My problem is the following: I want to calculate the area a certain point cloud covers (in 2D). I know that mathematically speaking the area is 0, but I am only able to take sample points out of the correct distribution. Additionally I do not have any information about the boundary of the point cloud, every shape is possible, including holes etc. So algorithms using the boundary of a manifold will not work?!.

Since the functions I am working with are smooth I can assume that the space in between points also belongs to the area I want to calculate.

At the moment I divide the space into a lot of small boxes and count how many boxes are populated with one or more points.
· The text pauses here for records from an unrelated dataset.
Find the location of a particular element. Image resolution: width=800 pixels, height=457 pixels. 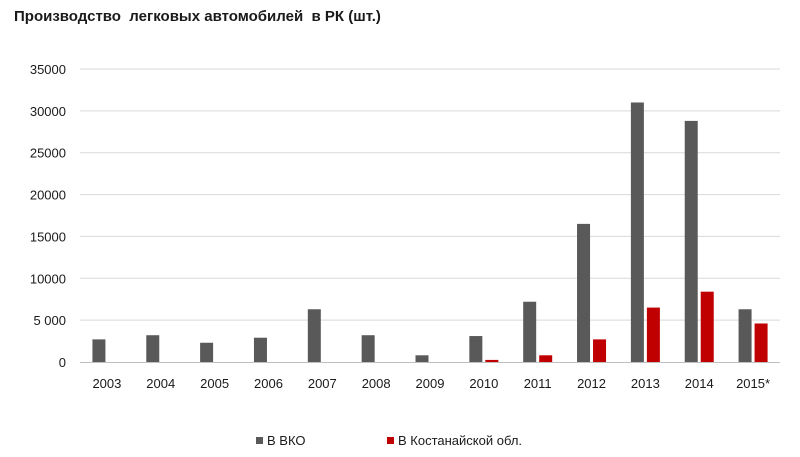

y-tick-label: 25000 is located at coordinates (48, 154).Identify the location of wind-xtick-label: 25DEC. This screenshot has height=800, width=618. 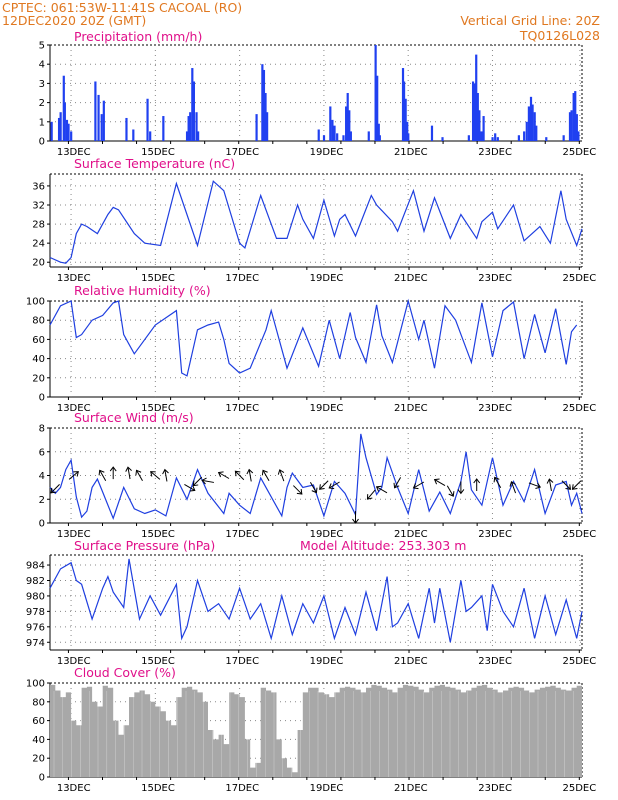
(579, 534).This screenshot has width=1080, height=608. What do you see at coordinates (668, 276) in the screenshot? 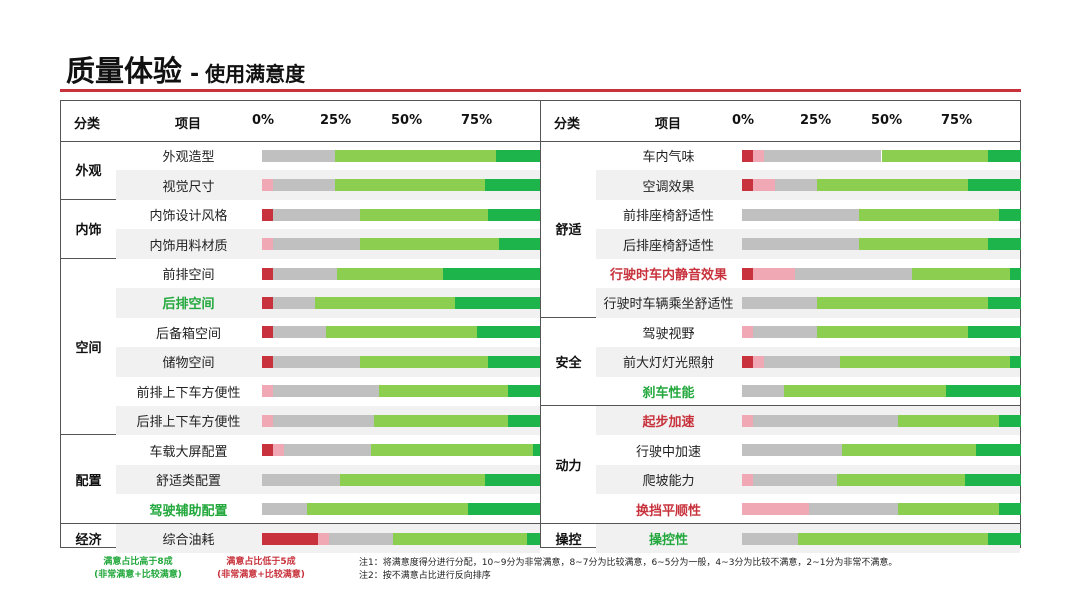
I see `item-label: 行驶时车内静音效果` at bounding box center [668, 276]. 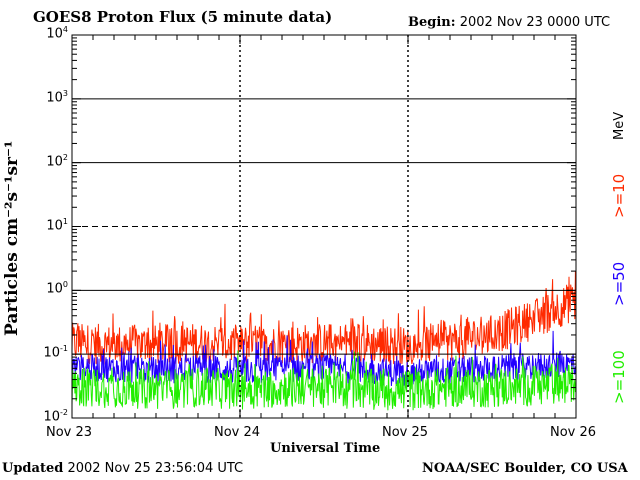 What do you see at coordinates (525, 468) in the screenshot?
I see `credit-text: NOAA/SEC Boulder, CO USA` at bounding box center [525, 468].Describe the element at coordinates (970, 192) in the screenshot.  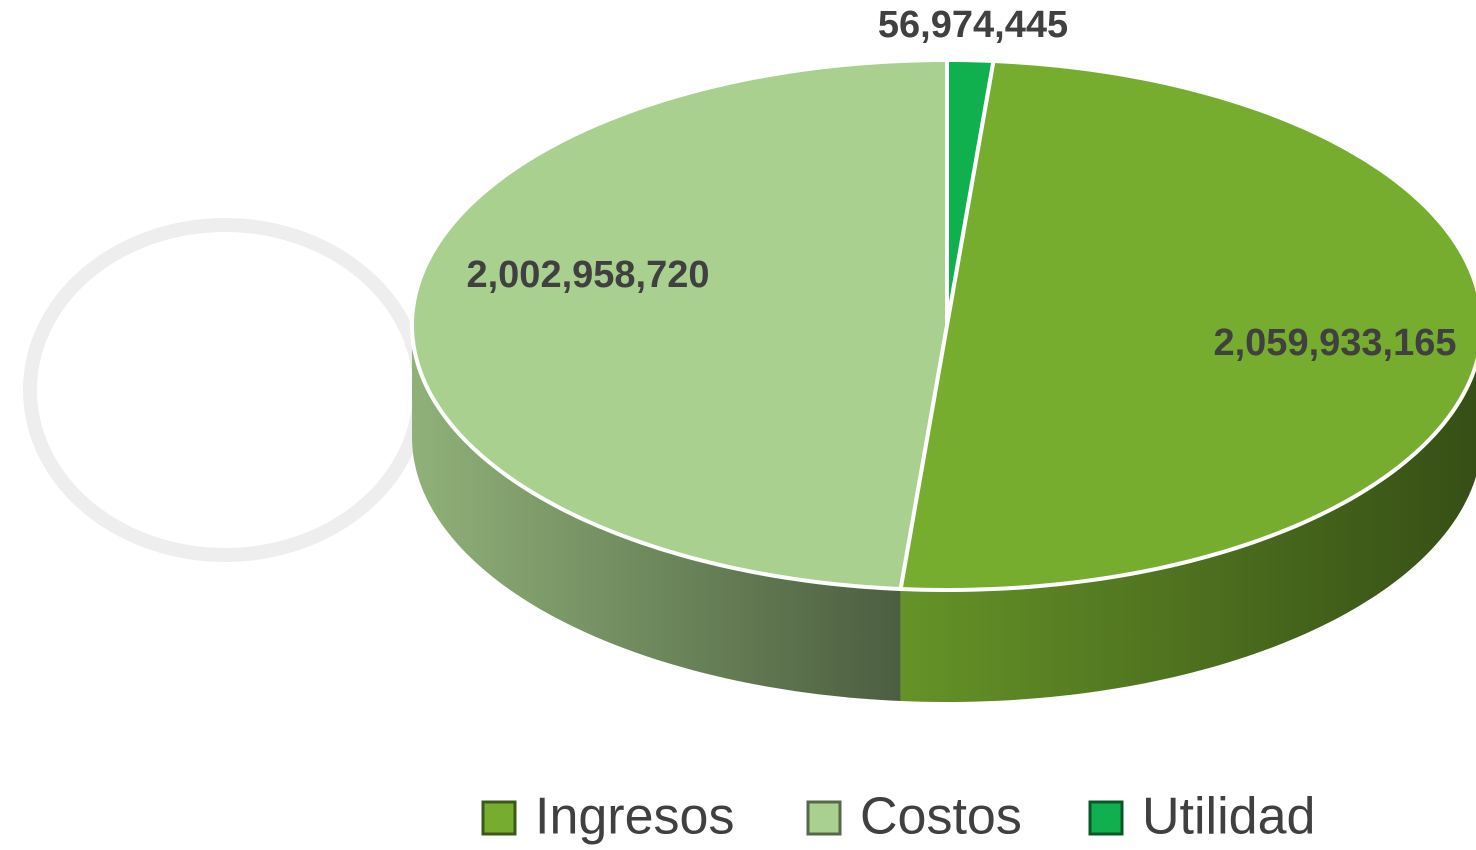
I see `pie-slice` at that location.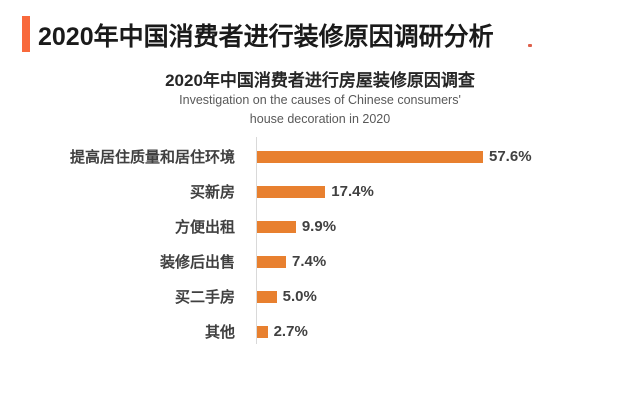  Describe the element at coordinates (352, 192) in the screenshot. I see `value-label: 17.4%` at that location.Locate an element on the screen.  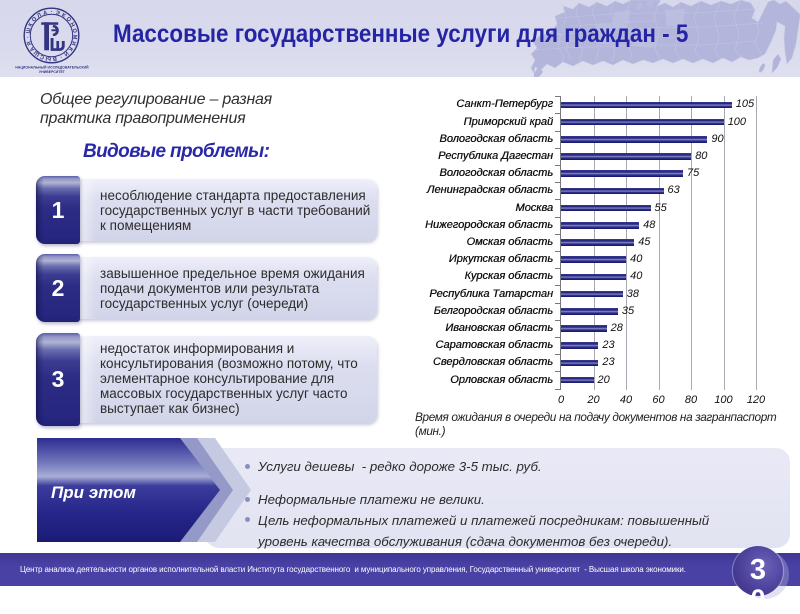
svg-text: Ы is located at coordinates (48, 58).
The count multiplied with the box size gives me an area.

Is there a more elegant solution to this? Any ideas?

Thanks Thomas


EDIT:

What I do is projecting high dimensional points to a low dimensional embedding. I can determine the number of points in the high dimensional space and therefore also the number of points in the low dimensional space which form the area I want to calculate. If I increase the number of points it turns out that they are positionned between the "old" points, that is what I mean by smooth. Given a certain point I can assume that in some proximity around that point I will be able to find new points belonging to the area if I sample more dense.
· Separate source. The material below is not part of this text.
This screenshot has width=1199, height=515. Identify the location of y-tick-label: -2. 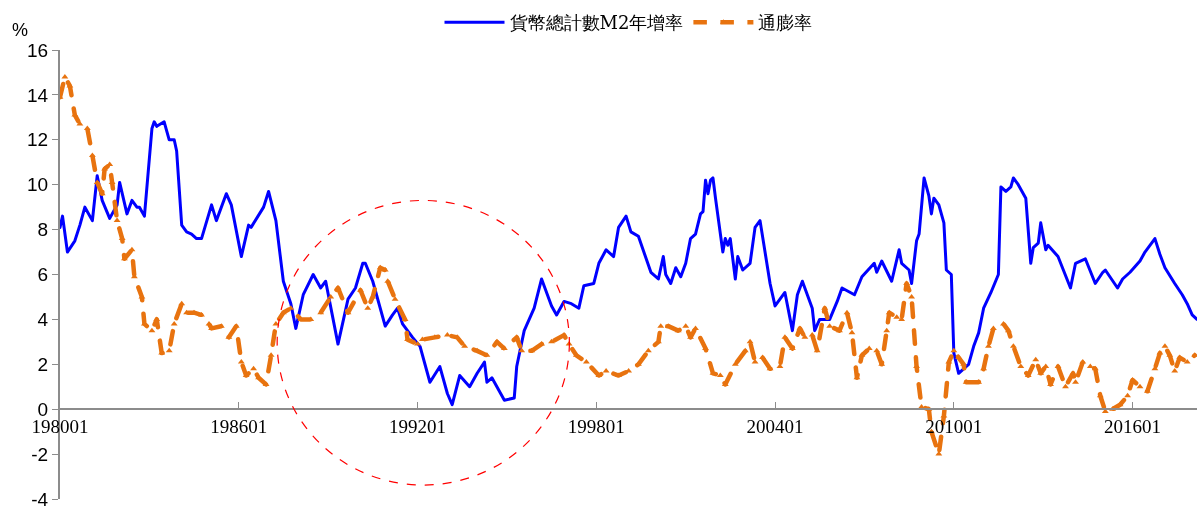
(40, 454).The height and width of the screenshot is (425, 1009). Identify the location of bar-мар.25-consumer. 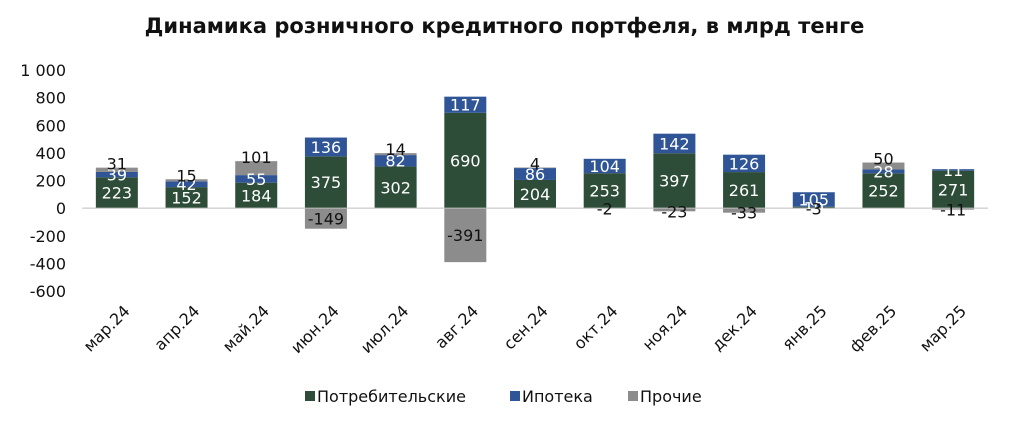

Additionally I have a threshold value at which I can consider two points to be "equal", or in other words I know which resulution I want to achieve.


EDIT 2:

I use GPLVM's to do the mapping from high dimensional space to low dimensional space. So I think analysing that directly is two difficult/not possible. They are not very intuitive and I think in that case it is easier to work directly with the two dimensional points...

Was it helpful?

Solution

One option would be to find the convex hull of your set of points, that is, the convex polygon that contains all your points. Once you have the polygon, you can then find the area covered.
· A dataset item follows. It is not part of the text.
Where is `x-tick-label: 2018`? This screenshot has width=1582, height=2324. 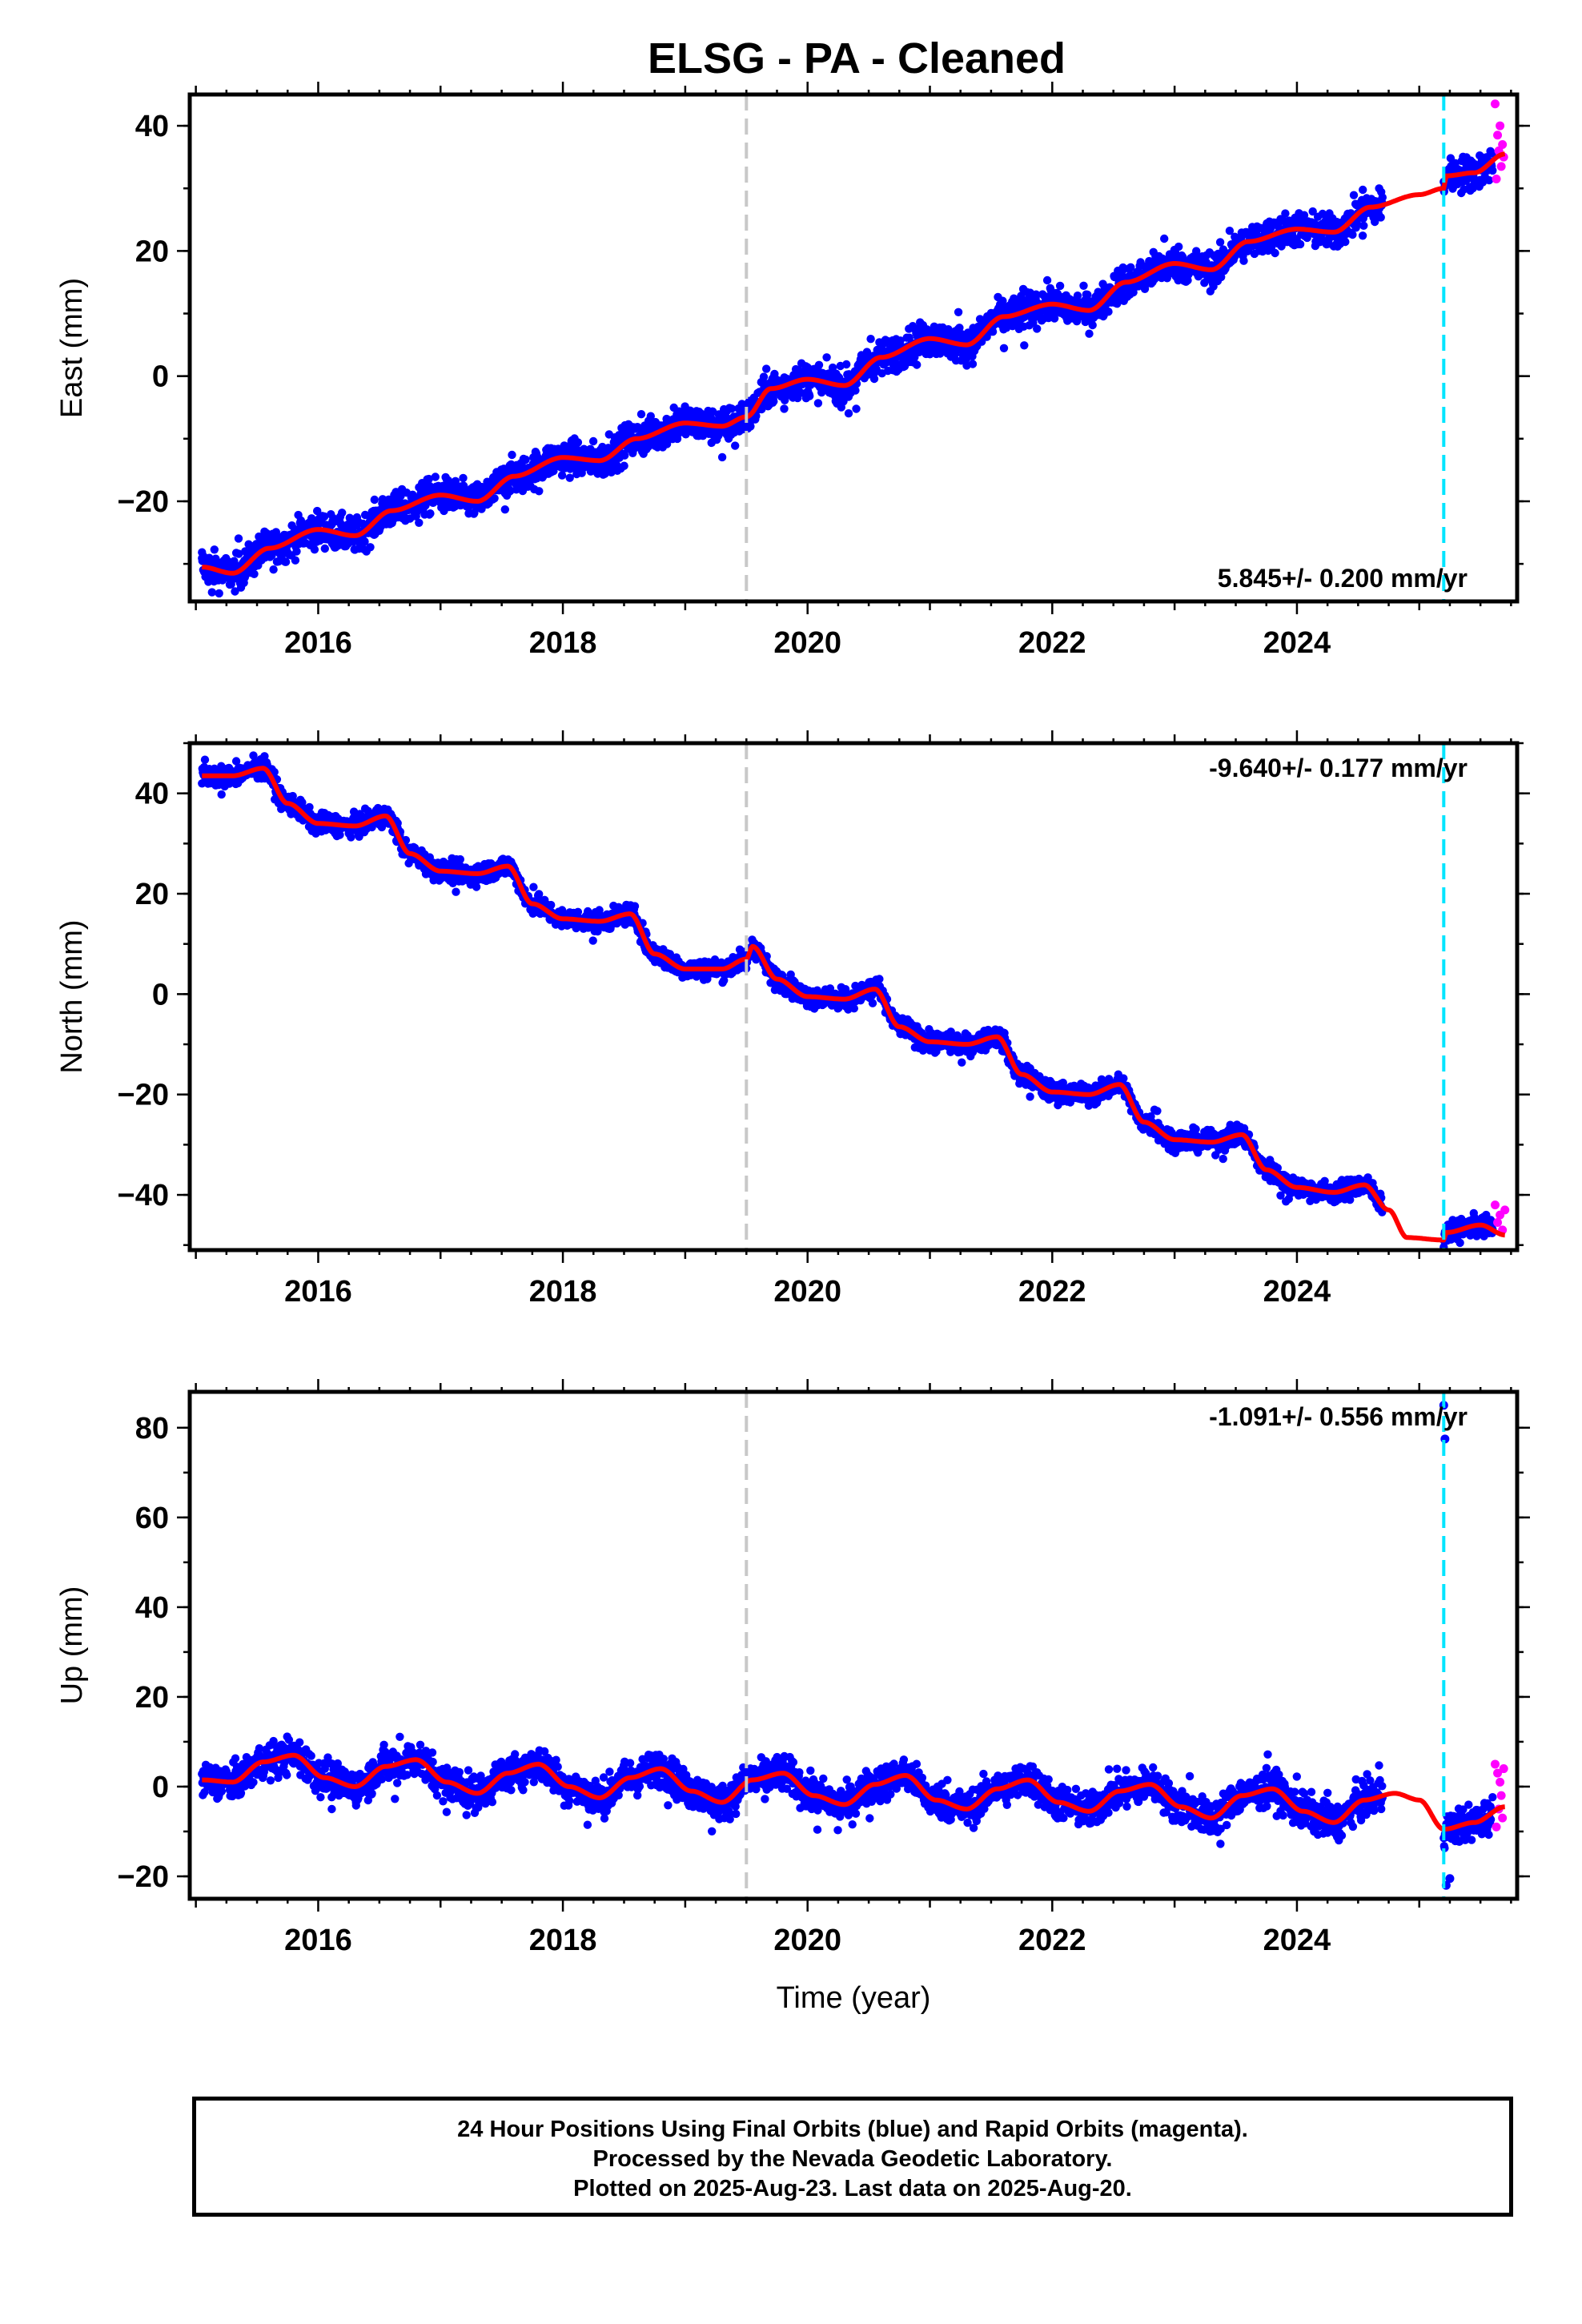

Of course, this won't handle the case where your underlying distribution has holes though, in which case I can't think of a better solution than your box-laying variant.

OTHER TIPS

There is a simple statistical approach (see Tuomi and Larjavaara, QJR Meteorol. Soc. (2005) 131, p. 1191, Appendix). A representative area of a reasonably regular set of points (say lightning strikes under a thundercell) is A = 12 Sx Sy sqrt(1 - R2). The standard deviations Sx and Sy (times a constant) define a rectangle, and the correlation factor (R is the correlation coefficient) tells how large part of the rectangle is effectively covered by the points. This result is not high mathematics but works well in practice for, say, estimating the lightning flash density of a cell. - Tuomi

You need to give some more definition on what you mean by area here. If all the space between points is filled, then just sample the boundary points and calculate the polygon's area. However, if you can sample the full distribution and determine both whether a position is in a filled or an empty area, then your approach makes more sense.

I can't see how the underlying distribution varies smoothly - either a point is filled or not, it would seem. However, if you are sampling a density distribution, where there is a variable density at each position, then you are actually performing an area integral or quadrature, for which there are many ways of approximating the underlying distribution with an analytic function.

If the underlying distribution is not continuous (varying smoothly) but discrete, then you are effectively finding the area of a fractal. For that, you need to evaluate the area via your method several times for increasingly fine grids, until the value stops changing. For a fractal, the value never stops changing, but for a finite dataset it will stop eventually.